This is not going to be your typical sappy lovey dovey post which are abundant with Valentine’s Day this weekend.
This is going to talk about those personal boundaries that are crossed once you fall in love and get comfortable.
Maybe too comfortable.
Remember when you first start dating someone, you try to look perfect around them all the time. You are almost frantic about having the perfect hair, fresh breath, and making sure you never mention bodily functions. And you glistened, no sweating here.
Over time I think it is natural for you to become more comfortable with that person and not feel like you have to go to bed with all your make-up on.
We have been together for almost 8 years and have lived together for 4 years. Eventually you start peeling back layers and your perfect facade isn’t so important anymore. Obviously this is Tom and I, and we will admit that maybe we have gotten too comfortable over the years.
So here are 5 lines we have crossed in our boundaries as a couple.
1. We eat off of each others plates.This happened really early on. While some call it stealing of food, I just call it mutual property. I feel like there is an unwritten rule that whatever Tom has ordered, essentially I have ordered it too.
2. We have used each others toothbrushes. We each have our own, but sometimes it just happens that we use the other. Like when we are traveling, and one has forgotten it. We also keep our toothbrushes in different locations (his in the shower and mine in the vanity drawer), so there is a convenience/laziness to get our own factor. I mean seriously, why is this gross? We make out, so we are already swapping saliva.
3. We fart in front of each other. With my lack of smell, this kind of has gotten out of control we admit. We believe gas is natural so we let it out. You really shouldn’t be trying to suppress them. Tom does sometimes get upset with me because I really have no gates up about this one, and he can smell. Sucks for all y’all who have working nostrils.
4. Speaking of noses, we pick ours in front of each other. (We don’t pick each other’s…FYI. That would be gross.) I know it is inappropriate to go digging around your nose in public, but you are lying if you say you don’t occasionally have to pick your nose in private. And if you don’t, then you must not have the booger problems that the Whiteners do. (and well this has just gotten embarrassing.) It’s just something that happens for us. I have some pretty bad allergies, and for the record, Tom has the worst boogers on the planet so this was something I had to get over quick. Seriously he has boogers that he has to go in with tweezers and practically do surgery to get them out…quarter size boogers I tell you. It’s as gross as it sounds.

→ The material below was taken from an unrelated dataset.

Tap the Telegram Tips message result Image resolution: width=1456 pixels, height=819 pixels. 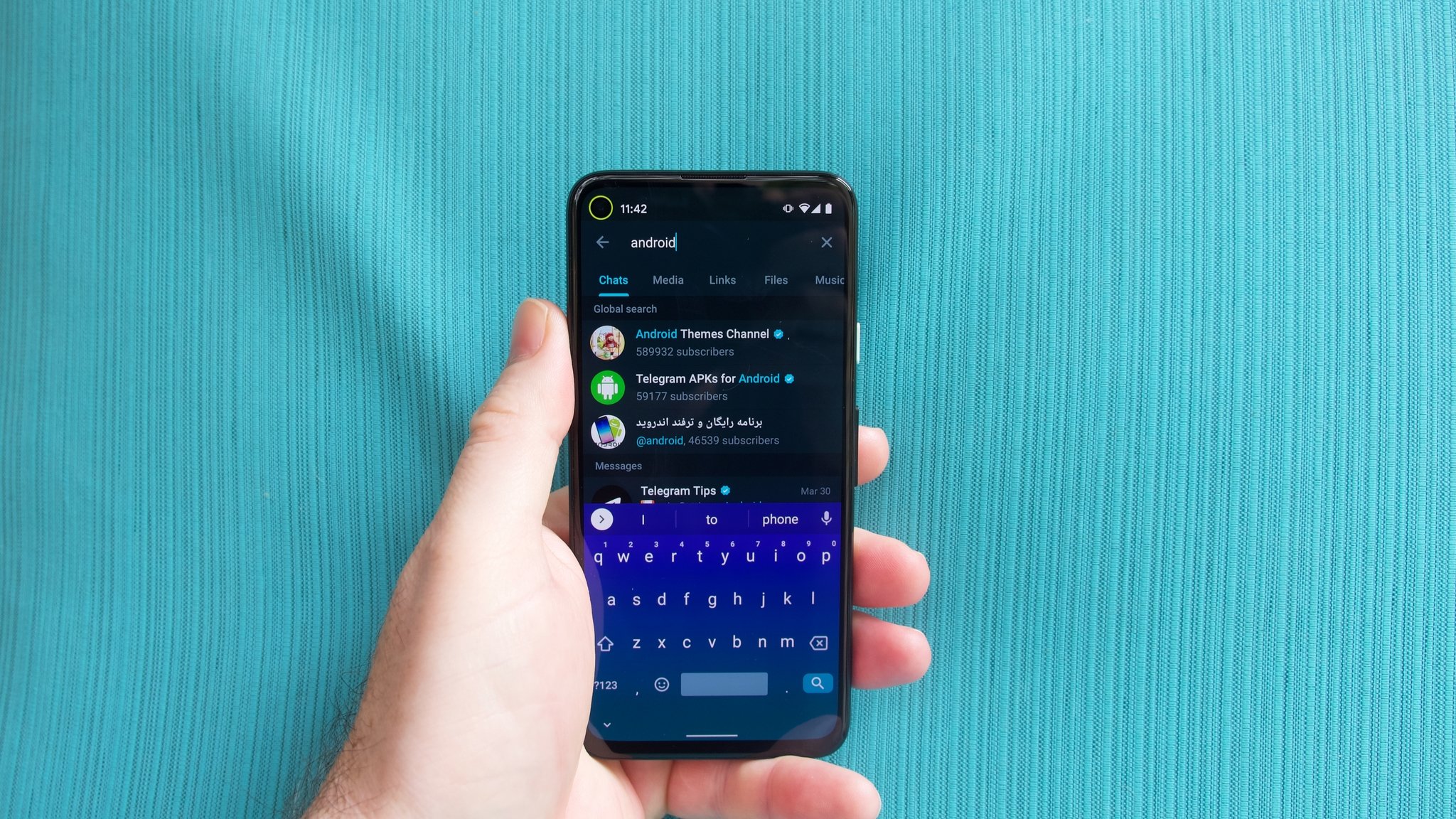714,491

5. We leave the door open when we go to the bathroom. I would say that we only recently crossed this line. I haven’t really cared for awhile, but Tom was pretty adamant about keeping that part of our anatomy in secret. But when you have a bad case of food poisoning and are pretty much helpless in all functioning, Tom had to realize that I do indeed poop. Also when you watch your wife give birth and help her shower/walk/sit on a toilet for a few days after, pretty much any boundary that wasn’t crossed is now non-existent. I think his stint in the Army also made it more acceptable in our house to leave doors open.

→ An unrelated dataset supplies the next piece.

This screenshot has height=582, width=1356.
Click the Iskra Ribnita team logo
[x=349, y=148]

For the record, one line I hate that we have crossed is putting sunblock on each other. I think it is disgusting to lotion someone else up. This may seem backwards considering what I have witnessed from Tom and other boundaries we have crossed, but there is something about putting lotion on someone else that gives me the heebeejeebees.

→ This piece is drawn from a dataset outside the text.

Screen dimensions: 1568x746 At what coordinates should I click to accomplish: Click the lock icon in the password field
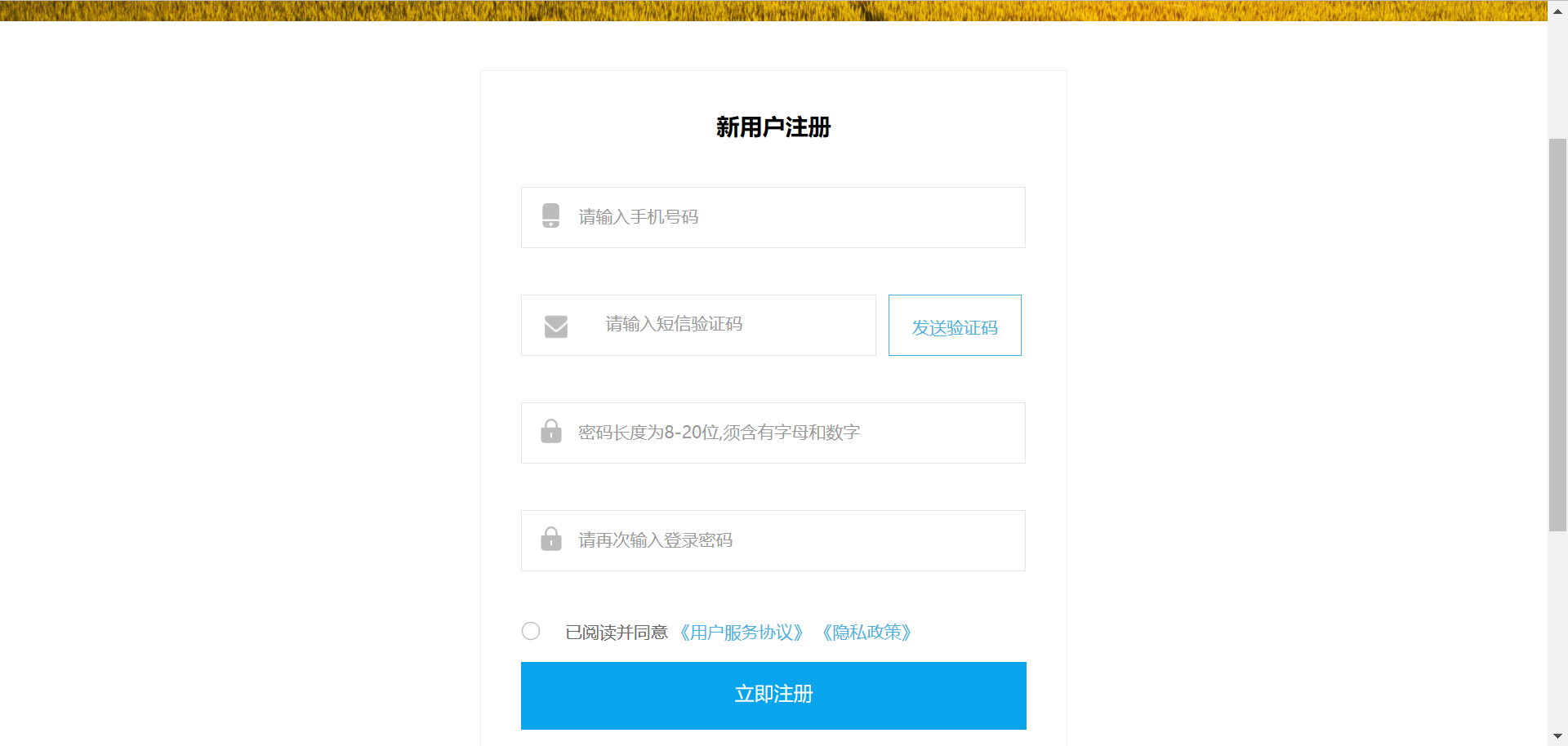(551, 431)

Anyway, there is very little mystery in our relationship. Open books. There are some times where we think why are we letting the other see this? We also want to talk to high schoolers and say love is when you are able to talk about your poop to each other.
They love you at your best, and also stick with that love at your worst (and stinkiest).
Are we alone in our over-sharing? What do you still keep as a mystery with your significant other?